Die Vorsitzende der SPD-Landtagsfraktion, Katja Pähle, hat in der heutigen Landtagssitzung für die Koalitionsfraktionen den Antrag „Sachsen-Anhalt atmet auf – Nichtraucherschutz und Prävention verstärken“ eingebracht. Ihre Rede im Wortlaut:

„Rauchen schadet Ihrer Gesundheit“ – diesen Slogan kennen wir alle nur zu gut. Trotzdem raucht in Deutschland etwa ein Viertel der gesamten Bevölkerung. Warum?

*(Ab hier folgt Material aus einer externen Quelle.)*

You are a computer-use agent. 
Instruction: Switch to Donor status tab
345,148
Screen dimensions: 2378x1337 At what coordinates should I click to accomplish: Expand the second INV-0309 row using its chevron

Weil es cool ist und dazu gehört, weil es entspannt, zur Belohnung, aus Langeweile, zum Runterkommen bei Stress, um schlank zu bleiben – es gibt viele Begründungen, auch wenn keine davon geeignet ist, mich persönlich zu überzeugen, mit dem Rauchen anzufangen.

Denn wir alle kennen auch die andere Seite der Medaille, und davon ist die Gesellschaft insgesamt betroffen. Die monetären Kosten für das Gesundheitssystem sind dabei nur eine Folge:

  • 13,5 Prozent der Todesfälle im Jahr 2013 waren auf das Rauchen zurückzuführen.
  • Krebserkrankungen verursachen den größten Anteil der tabakbedingten Todesfälle – 52 Prozent bei den Männern und rund 41 Prozent bei den Frauen. Darauf folgen Herz-Kreislauferkrankungen inklusive Typ-2-Diabetes sowie Atemwegserkrankungen.
  • Die indirekten Kosten des Rauchens liegen jährlich bei 53,68 Milliarden Euro, die direkten Kosten bei 25,41 Milliarden Euro.

Dieses und noch vieles mehr kann dem Tabakatlas 2015 entnommen werden.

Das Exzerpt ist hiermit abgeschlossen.